Walnut Drinks and Media Cabinet


Walnut Drinks and Media Cabinet:
Louise Biggs explains how she made a beautiful walnut cabinet to a client’s specification…

Louise Biggs explains how she made a beautiful walnut cabinet to a client’s specification…

The cabinet complements the fire surround built previously. As the room is panelled with traditional plaster moulding the cabinet was to fit in a large recess and had to be designed around some specific criteria from the clients:
● Panels on the doors had to match the height and position of the plaster wall panels.
● Mouldings used on the cabinet were to match the plaster mouldings.
● Upper side cupboards had to house metal racks that would hold the media/computer electrical components. These were to sit central to the tinted glass in the two side doors.
● There had to be sufficient access for the cables to come through into each cabinet.
● Upper side cabinets needed access to the air conditioning system above.
● The bottom centre cupboard would house a mini fridge and dishwasher.
● The bottom side cupboards had to store the maximum amount of CDs and DVDs as possible with complete visual access.
● Doors for the top middle cupboard should protrude the minimum amount into the room when open.

(AIM OF THE EXERCISE): Continue the walnut drinks and media cabinet article above, starting right after its final listed requirement.

(DATA SHOWN):
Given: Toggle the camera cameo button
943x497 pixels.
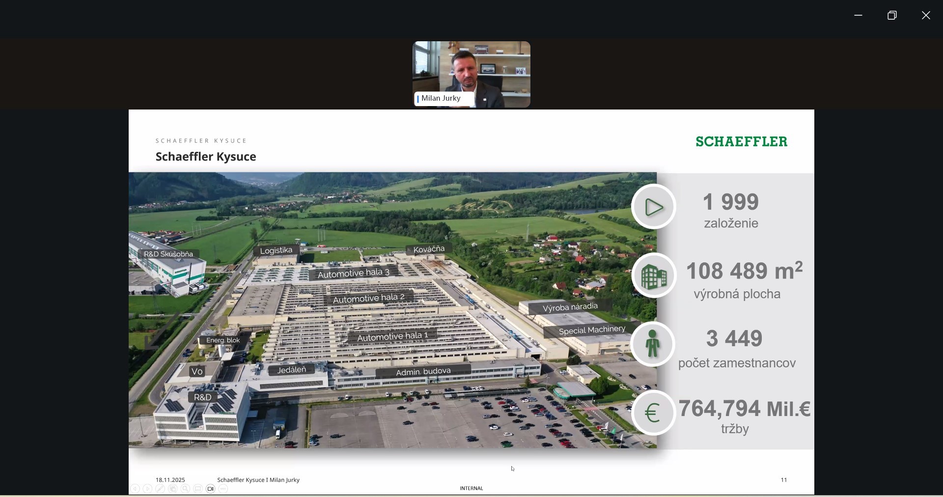Looking at the screenshot, I should (211, 489).
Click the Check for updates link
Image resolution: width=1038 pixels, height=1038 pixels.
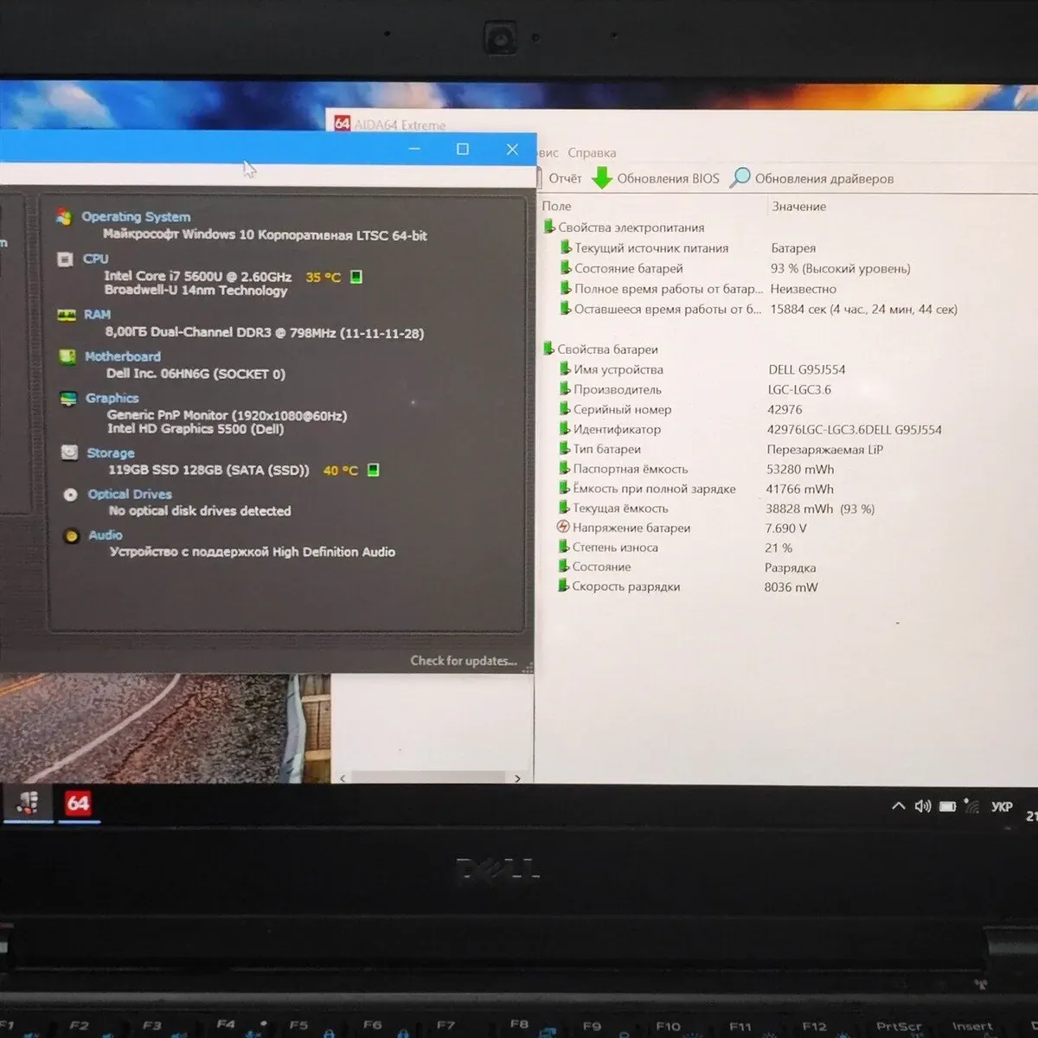click(463, 661)
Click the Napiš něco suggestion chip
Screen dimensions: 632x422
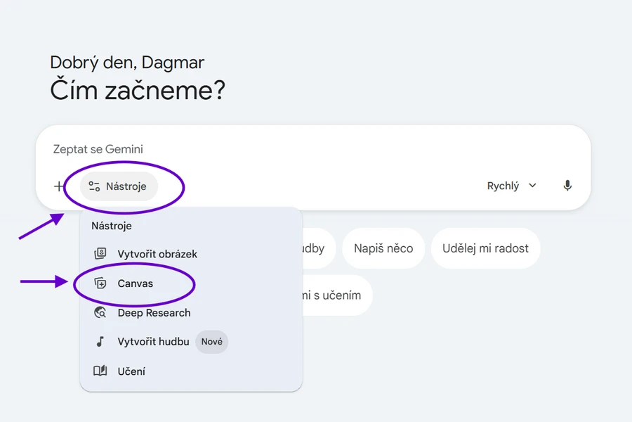(x=383, y=248)
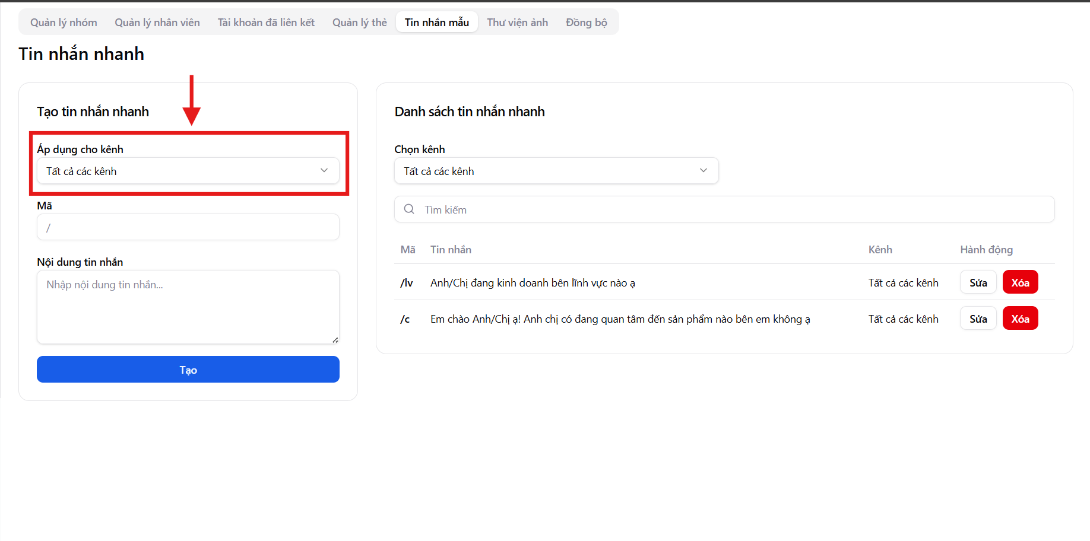The width and height of the screenshot is (1090, 541).
Task: Switch to the Đồng bộ tab
Action: [x=586, y=23]
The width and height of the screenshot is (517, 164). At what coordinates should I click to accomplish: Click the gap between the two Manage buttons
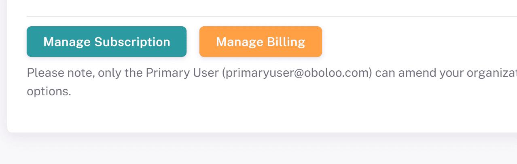[193, 42]
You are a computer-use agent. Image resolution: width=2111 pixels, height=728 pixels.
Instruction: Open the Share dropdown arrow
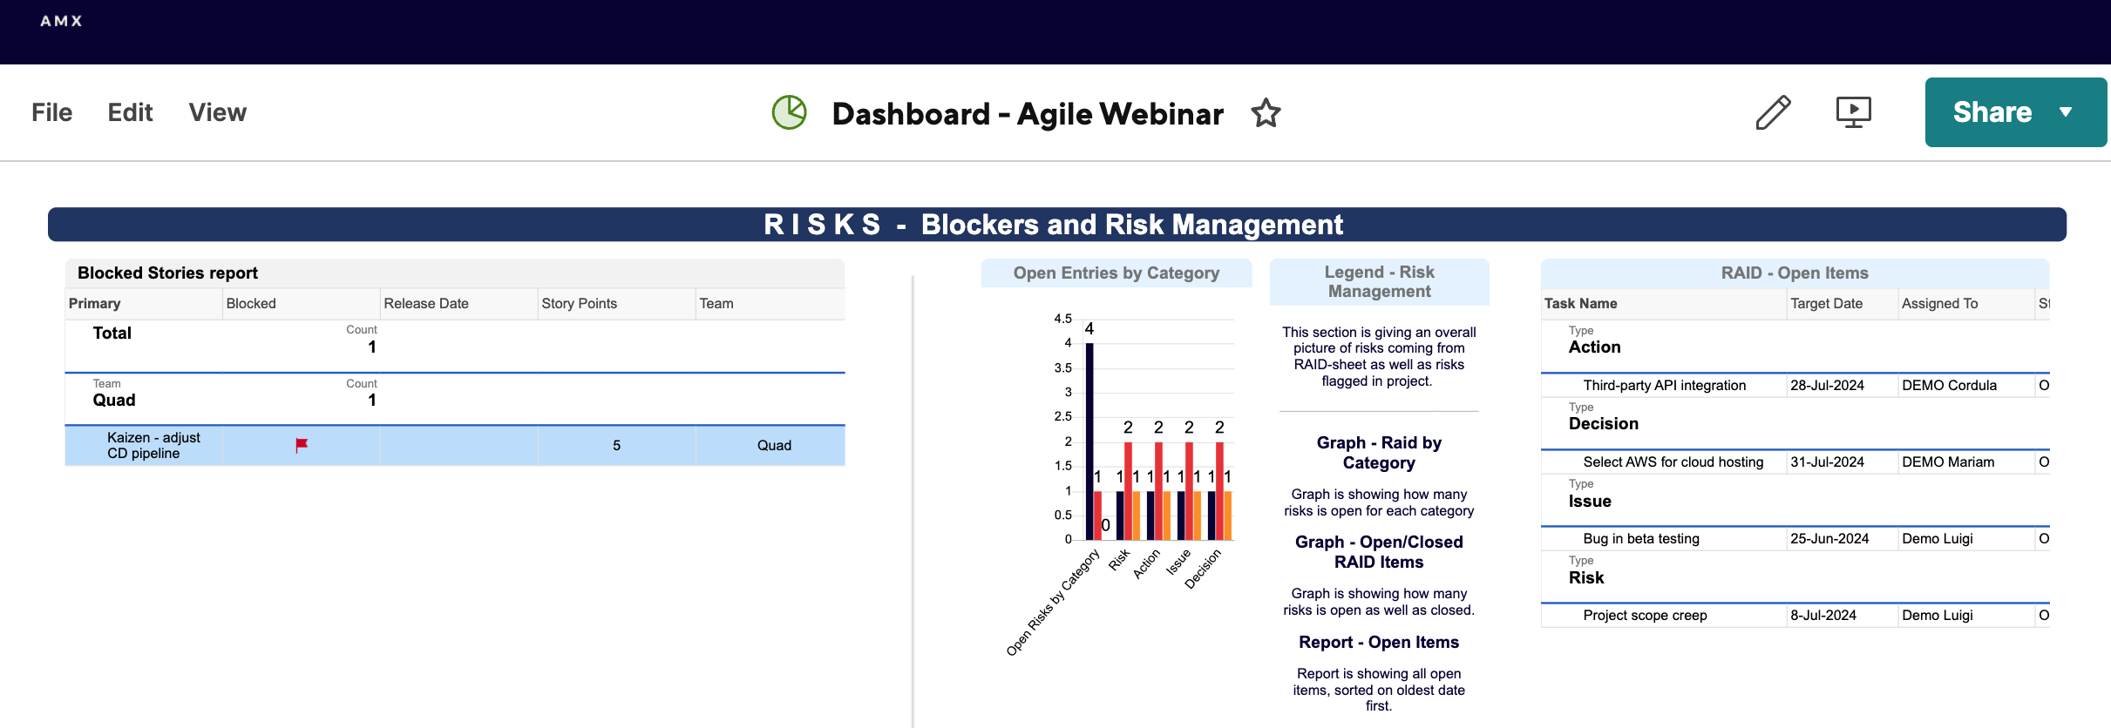(x=2066, y=112)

(FINAL RESULT):
● The clients would install a level plinth structure for the cabinet to sit on.
● Top doors were to extend to the underside of the plaster cornice moulding in line with the wall panels.

Upper side cupboards had to house metal racks that would hold the media/computer electrical components

Tool list
• Panel/tablesaw
• Planer/thicknesser
• Bandsaw
• Various router cutters
• Planes, chisels and squares – various sizes
• Marking gauges
• Drill and drill bits
• Glue pot with animal/hide glue
• Veneer hammers
• Straight edge and knife
• Screwdrivers
• Sash and ‘F’ and ‘G’ cramps

The cabinet was made in sections for transportation before being fitted and finished on site. Made from American black walnut (Juglans nigra) burr veneer and timber and pre-veneered MDF, the inside carcase sides were plain MDF.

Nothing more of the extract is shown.